SlateDB compresses SST data in two different ways. One is built into the row format and is always on. The other is an optional codec you choose for WAL SSTs and regular SSTs.

- Prefix compression happens inside each SST data block. [`SstRowCodecV2`](https://github.com/slatedb/slatedb/blob/main/slatedb/src/format/row_codec_v2.rs) encodes each key relative to the previous key, with restart points that store full keys so readers can still seek within the block. This reduces repeated key bytes even when block compression is disabled. [Data Modeling](/docs/operations/data-modeling#prefix-compression) covers the effect on key layout.
- Block compression is controlled by [`Settings::compression_codec`](https://docs.rs/slatedb/latest/slatedb/config/struct.Settings.html#structfield.compression_codec) and [`CompressionCodec`](https://docs.rs/slatedb/latest/slatedb/config/enum.CompressionCodec.html). This applies to all blocks (data, indexes, filters, and stats).

## Codecs

The available codecs are a build-time choice. The `slatedb` crate exposes Snappy, Zlib, LZ4, and Zstd behind Cargo features. The `compression` feature enables Snappy. The `zlib`, `lz4`, and `zstd` features enable those codecs directly.

The selected codec is stored in each SST's metadata. Changing `compression_codec` only affects new WAL and SST files. Existing files keep the codec they were written with, so a database can temporarily contain a mix of uncompressed files and files written with different codecs while flush and compaction rewrite older data.

## Tradeoffs

Compression reduces object-store bytes, network transfer, and cache footprint. That usually helps storage cost and scan-heavy workloads. The cost is CPU on both write and read.

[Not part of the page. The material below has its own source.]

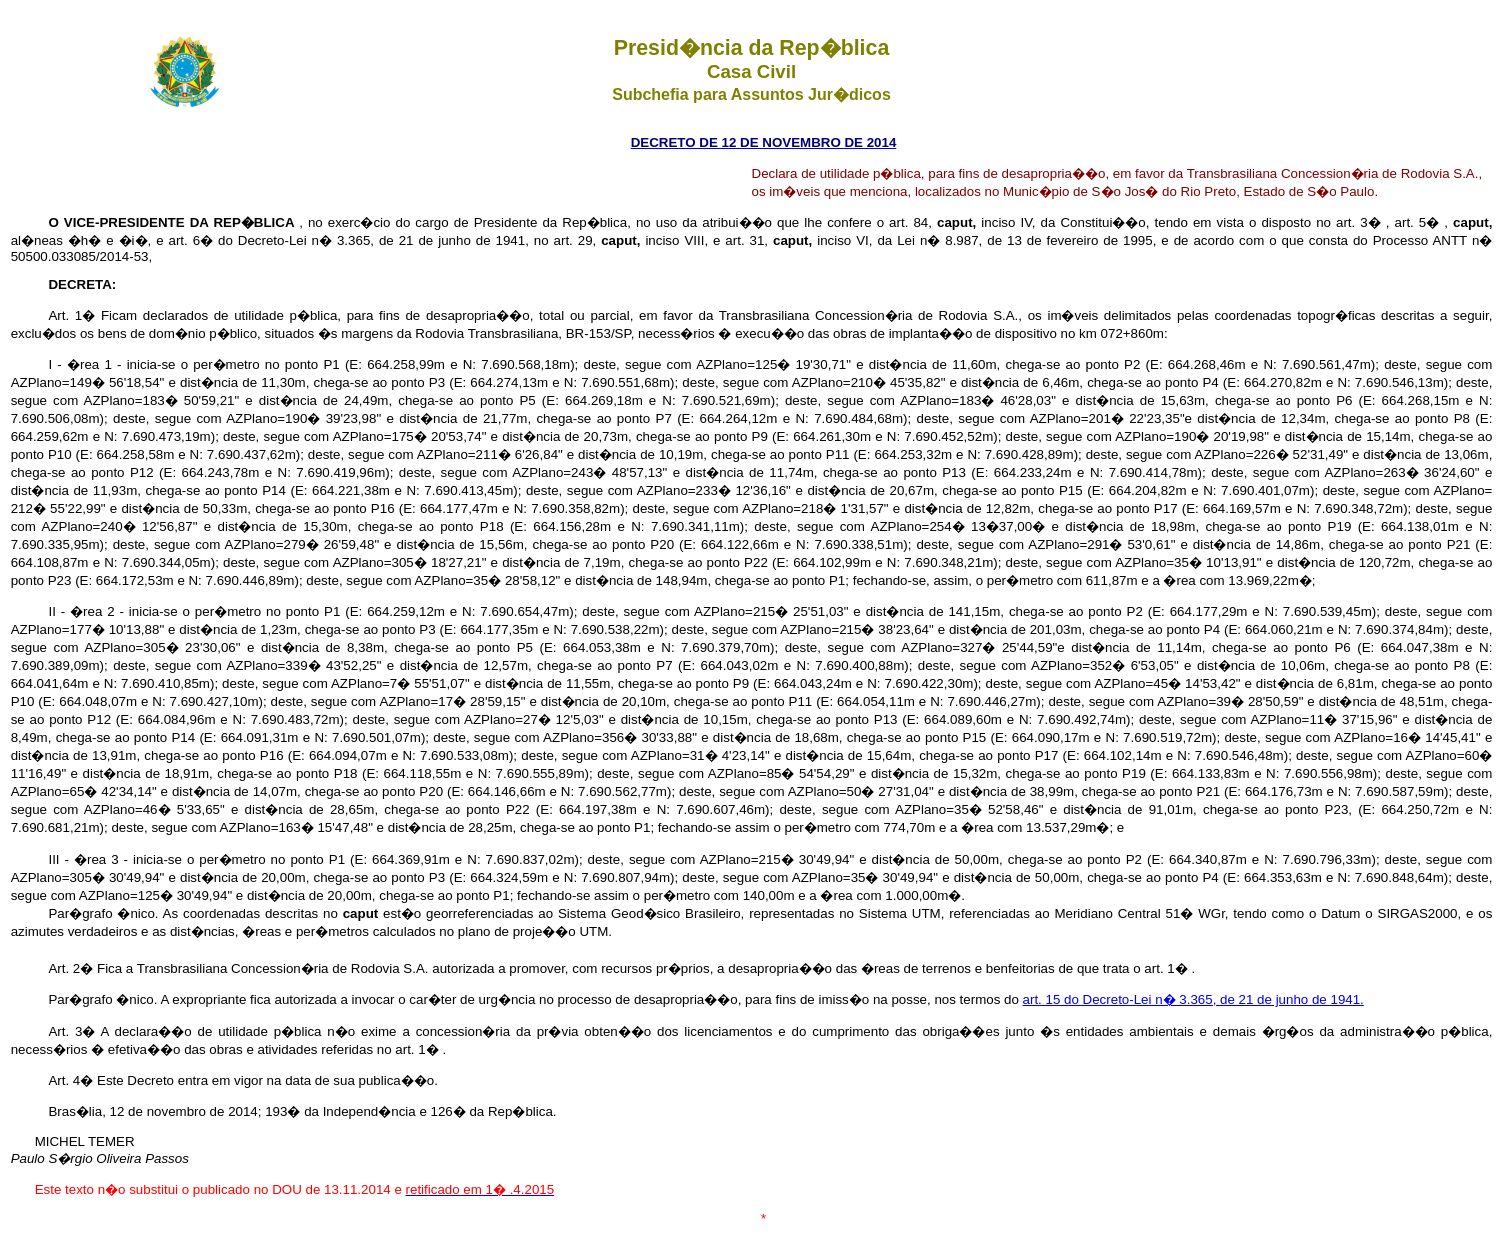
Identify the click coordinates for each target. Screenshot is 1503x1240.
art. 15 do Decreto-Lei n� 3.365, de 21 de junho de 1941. (1193, 999)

Block size changes the tradeoff. Larger blocks usually compress better. Smaller blocks reduce over-read on point lookups. The [Tuning](/docs/operations/tuning) page covers the operational knobs.

Prefix compression has its own tradeoff. It helps most when adjacent sorted keys share long prefixes, because that reduces repeated key bytes inside a block. The cost is extra decode work within each restart region: after seeking to a restart point, SlateDB might need to reconstruct several keys before it reaches the target entry.